You have two three year-olds. One is actively holding and playing with a gun as you watch. One is staring at a gun that's laying on the table.

Who do you rush to first?

And yes, in answer to Hewitt's question. But the question itself is flawed.

In order to answer it realistically, you have to be willing to answer the questions I've posed to you.

At 12:58 PM, Blogger Jabawacefti said...

Actually, that question creates a false analogy, if it's going where I think it's going.

What would be a more accurate analogy is this:

Two three year olds (the use of children also makes this a false analogy but just to be consistent I'll continue it) are standing in front of you. Child A has a loaded gun pointed at you, and is willing to use it if you try and take it away. Child B is looking at the gun on the table.

Who do you rush to first?
Child B.

At 9:12 AM, Blogger Scott Roche said...

Except that child A may use it even if you don't take it away.

At 10:05 AM, Blogger codemorse said...

And if Child B has the temperment of a dictator, that possibility is more than just a slight one.

It's a genuinely good, interesting question to me. If using a Child makes it a false analogy, let's switch it up. Two twitchy men, one with a God-complex (A), and one with...well...a God complex and a questionable moustache (B) are standing in front of you. One with the gun in hand. One looking into buying a gun at an undetermined, but potentially near, point in the future. You suspect that he may have gun parts, but have no way of knowing if he's begun to put a gun together.

In your scenario, it makes a certain amount of sense to go for Man B, because there's less immediate danger to yourself. But that leaves you with the much larger, more imminent problem still unsolved.

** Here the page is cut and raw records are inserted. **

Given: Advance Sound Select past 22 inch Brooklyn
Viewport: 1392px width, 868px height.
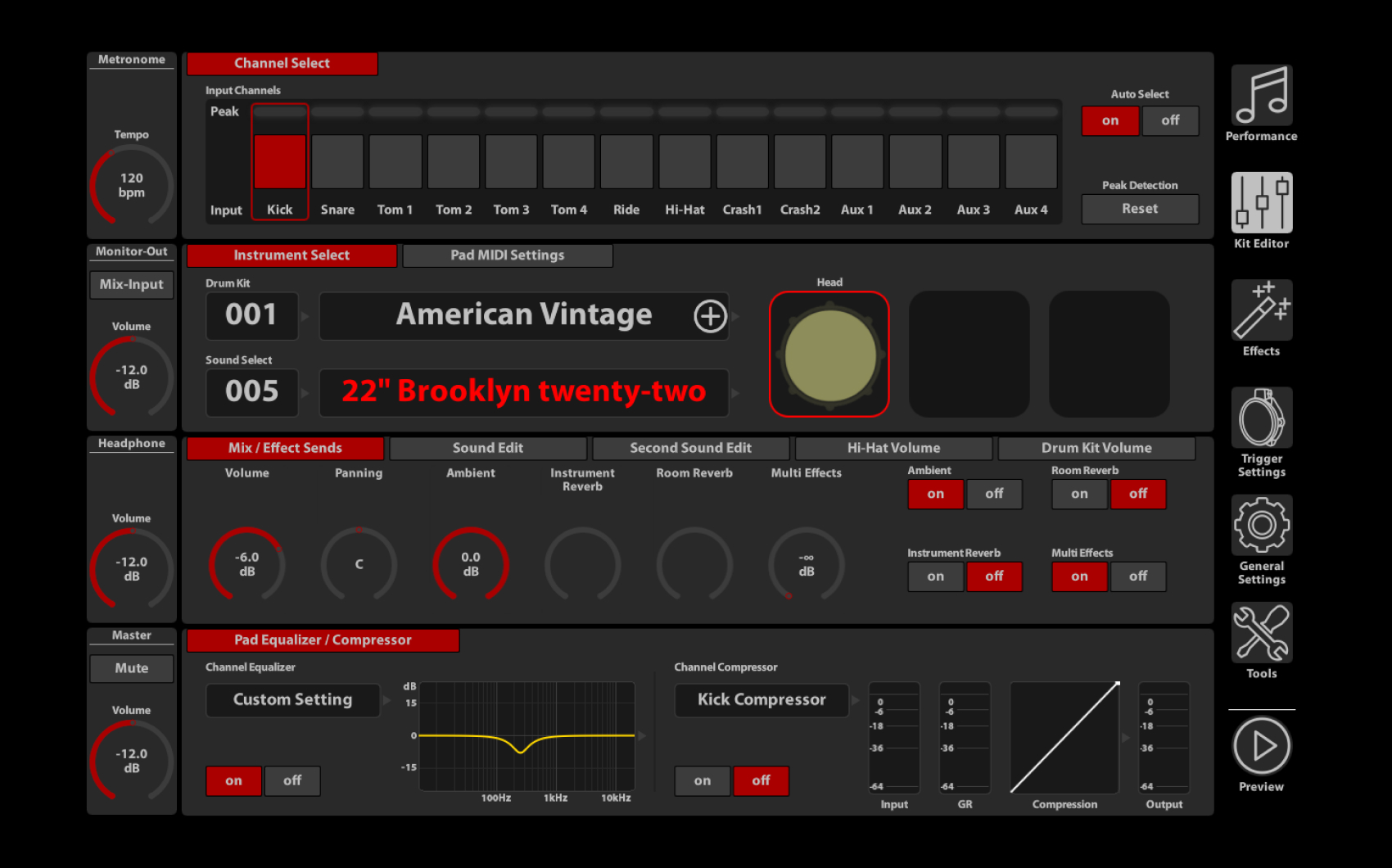Looking at the screenshot, I should click(734, 392).
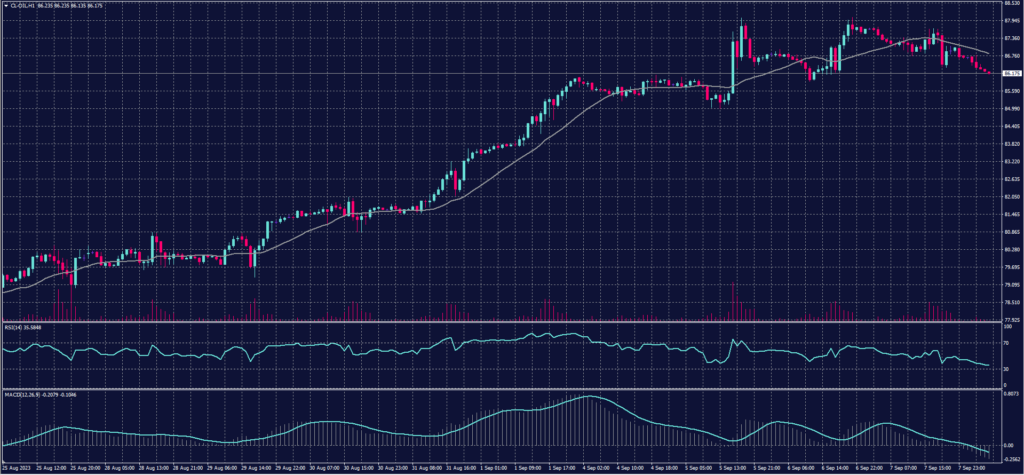Click the divider between RSI and MACD panels

pos(500,389)
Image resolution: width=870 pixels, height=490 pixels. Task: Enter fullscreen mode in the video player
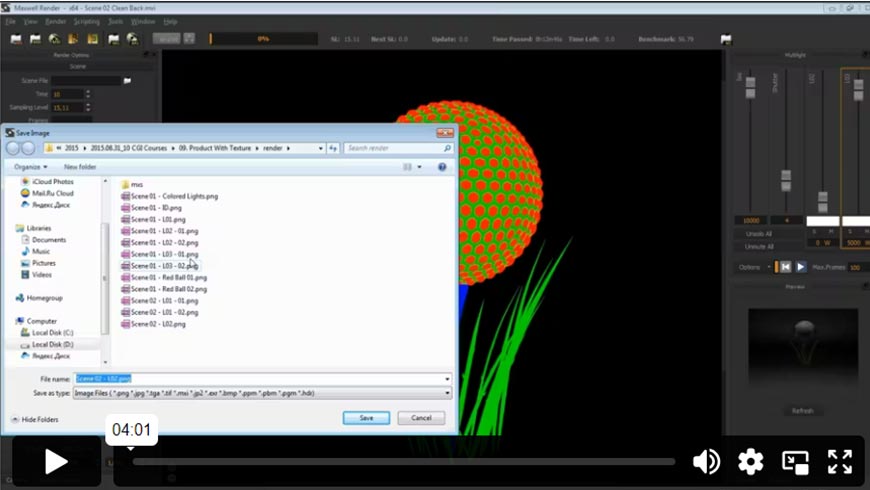tap(839, 461)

And while you've been dealing with Man B, Man A has found some armor piercing bullets. And a laser sight. And he's consciously incorporated them into his arsenal.

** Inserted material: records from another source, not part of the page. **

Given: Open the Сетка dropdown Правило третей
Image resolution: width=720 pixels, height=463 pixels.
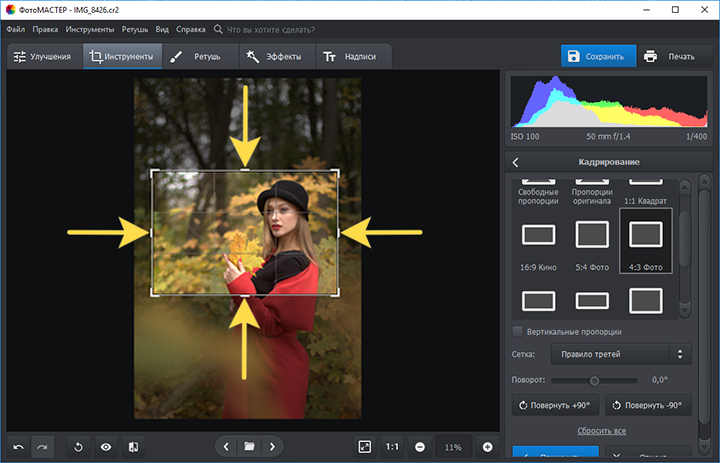Looking at the screenshot, I should tap(621, 354).
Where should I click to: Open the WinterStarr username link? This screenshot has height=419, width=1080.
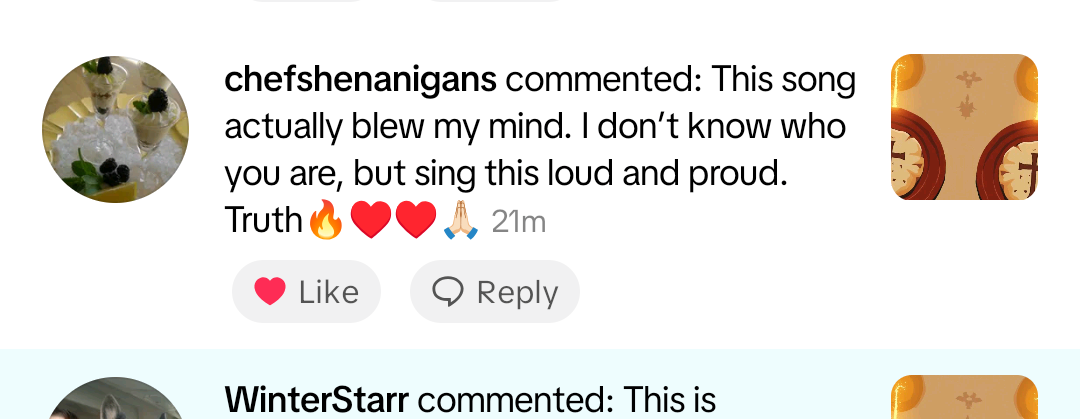click(x=317, y=400)
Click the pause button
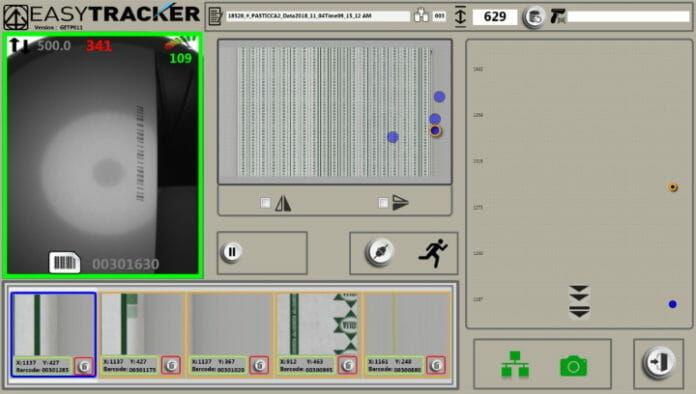The image size is (696, 394). coord(231,252)
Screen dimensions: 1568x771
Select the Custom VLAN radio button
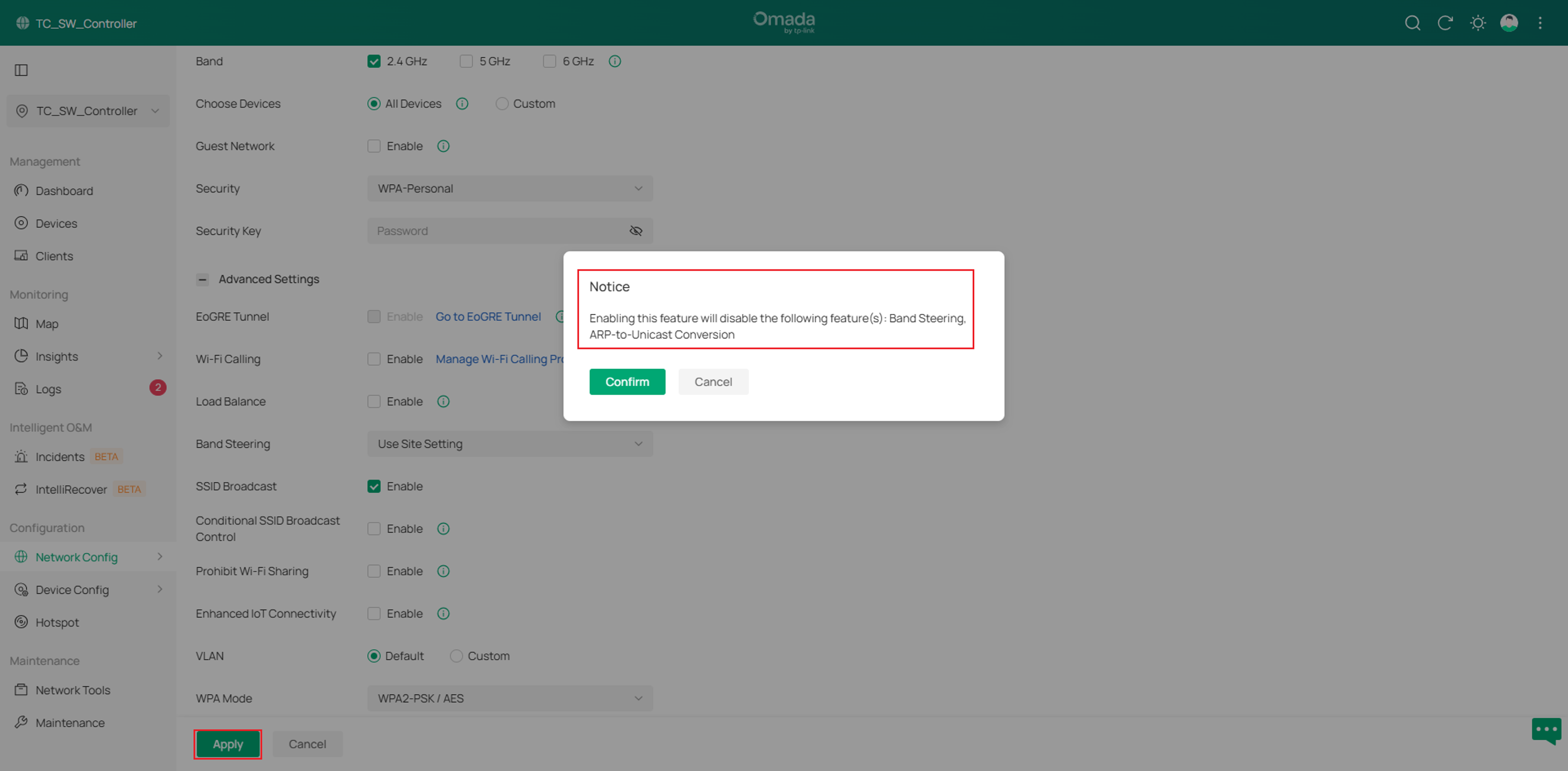pos(456,656)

I don't think there's any good way to argue around Hewitt's question. Obviously, given that scenario, I'd advocate for some form of military intervention.

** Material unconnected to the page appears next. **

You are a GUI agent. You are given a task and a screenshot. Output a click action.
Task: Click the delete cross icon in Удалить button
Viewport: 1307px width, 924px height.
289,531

Only, the problem for me is that Hewitt's scenario is the Korea scenario, and it would seem as though you're arguing not to militarily intervene in that particular case.

Is that mistaken?

At 2:31 PM, Blogger Jabawacefti said...

No, no, no. I must not be explaining myself well, because that is the whole point of my post:

Hewitt's scenario is not the North Korea scenario, because he's talking of imminence of obtaining those weapons, when military action is still a possibility. It is no longer a possibility with North Korea. They are not about to obtain nuclear weapons. They already have them. Thus the entire premise of what I've been saying. You simply cannot attack a country with nuclear capability. The damage they can inflict would be too great. The whole premise of mutually self-assured destruction is based on that alone.

With North Korea, we're just looking to run down the clock till the regime collapses entirely (and maybe China or South Korea steps in). Or hope that China steps up and does something before then. There are no other feasible options.

Hewitt's scenario is based on Iran. They don't have the weapons yet, but at some point, it will be imminent before they obtain them. As of now, they cannot inflict the same level of damage, death and destruction as the North Koreans because they do not have a nuclear weapon yet (as far as we know).